However, it is quite common that these post election rallies fade out relatively soon, as was the case when Richard Nixon was elected in November 1972. This was followed by further strength but the stock market made its final high in January 1973 - slightly higher than in December 1972 - before entering a devastating two years' bear market.

Mid-December correction

Since, at present, the US and also other stock markets around the world have become significantly overbought amidst record bullish investors' sentiment it is very likely that either a top is already in place or about to occur within days, which should be followed by a correction of around 5% at the very least and lasting into mid December.

From a mid December low we should then get a year end rally into January, whereby I am expecting that numerous technical indicators will fail to better their current high readings. This should then lead to a more pronounced downturn into February.

It is, however, important to remember that whereas the US stock market is up by around 40% from its October 2002 low, in Euro terms it has hardly risen because the dollar has almost declined by 40% against the Euro since 2002. So if Mr Greenspan decides to carry on with his irresponsible monetary policies it is possible that in dollar terms the stock market will continue to rally but it would likely fail to move up much in Euro terms since more of the same Greenspan monetary policies, as he implemented in the past, would lead to an even weaker dollar.

As a side I may mention that the US economy is far from the 'New Economy' which was relentlessly broadcasted by the high tech apostles who led their investors into incurring devastating losses following the bursting of the NASDAQ bubble. In my opinion, the US economy increasingly resembles a 'Banana Republic' economy a la Latin America in the 1980s (the present US administration increasingly exhibits some similarities to dictatorial Banana Republic leaders as well).

At that time Latin American countries tried to cushion the end of the flow of petrodollars after 1980 by increasing their budget deficits and by printing relentlessly money. This then led to rising trade and current account deficits, hyperinflation and a collapse in their currencies as well as their economies.
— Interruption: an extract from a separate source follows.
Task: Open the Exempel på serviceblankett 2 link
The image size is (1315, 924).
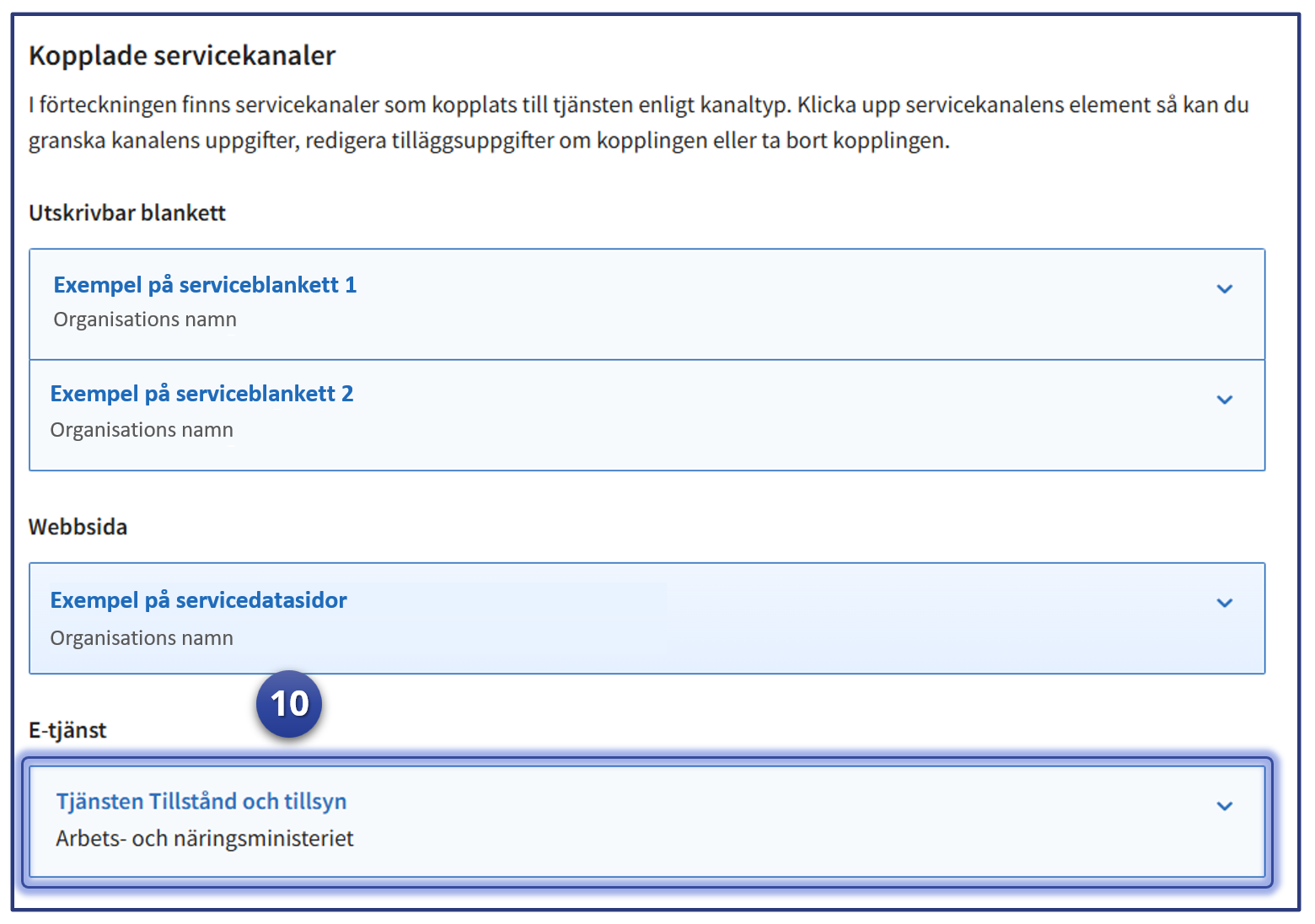Action: coord(201,394)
The result was that in local currencies the stock markets rose throughout the 1980s, but that in dollars - then a strong currency - they lost 80% or more of their value. Needless to mention that Latin American local bond markets were in the 1980s' hyperinflation period a total wipe out! Therefore, if the US economy moves in character closer to Latin American economies, US bonds should now be sold.

Dollar over-sold

Above I mentioned that the US stock market is now - in the near term at least - in significant over-bought territory. The opposite seems to be the case for the US dollar, which has now reached an extremely over-sold position. I recently attended several investors' conferences and everywhere and from everyone I only hear US dollar bashing and that the US dollar will decline further.
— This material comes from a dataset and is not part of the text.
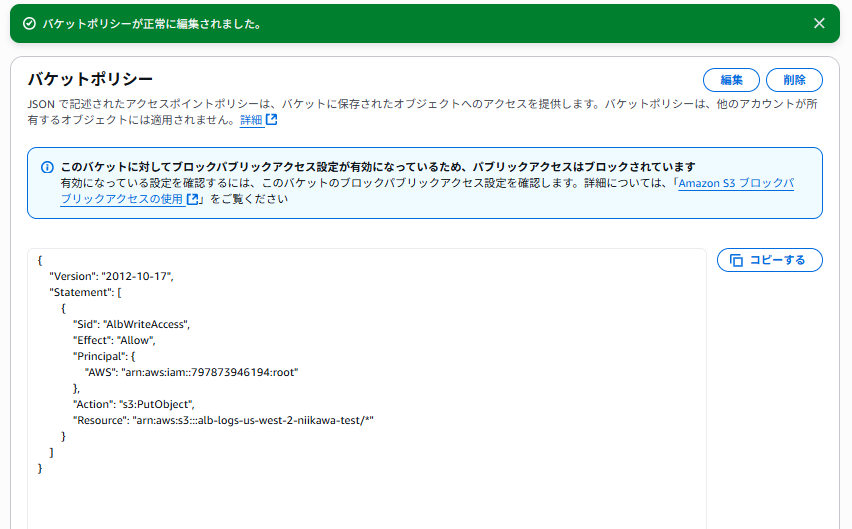Image resolution: width=852 pixels, height=529 pixels.
Task: Click the Resource ARN line in policy
Action: 223,420
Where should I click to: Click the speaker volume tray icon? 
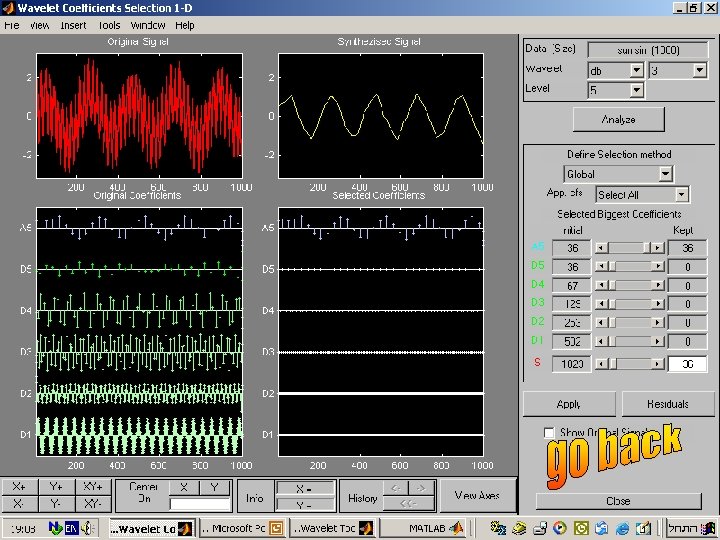tap(88, 529)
As a contrarian this makes me skeptical since usually universal bearishness leads to rallies while universal optimism leads to disappointments. Moreover, while I certainly agree that in the long run the dollar is going to be totally worthless in terms of its purchasing power, and that a cup of coffee will eventually cost US$100 or even more, I am not so sure that the dollar is now over-valued against the Euro.

Quite on the contrary, from a recent trip to Europe it is my impression that at the current exchange rate the dollar is - purely on its purchasing power compared to the Euro - somewhat undervalued. As a result, I think that the most likely financial developments in the next few weeks will be a setback in US equities and a rebound in US dollars.

In particular, I should mention that numerous large currency and commodity funds have huge leveraged dollar bear positions outstanding, which could rapidly be unwind once the dollar begins to rally. I suppose that if the US stock market could decline within a long term uptrend by 21% in one day - this happened on October 19th 1987 - the US dollar could easily rally by 5% to 10% within a short period of time.

There is one more point to consider. Whereas the dollar may continue to depreciate in value it may not depreciate much further against the Euro but against other assets such as precious metals and the Asian currencies.

In this respect it is also important to realize that whereas the gold price has moved up against the US dollar, it has been steady against the euro since 2002. In other words gold has moved up largely on the back of US dollar weakness but is certainly not expensive in euros, or compared to the S&P 500 and to oil.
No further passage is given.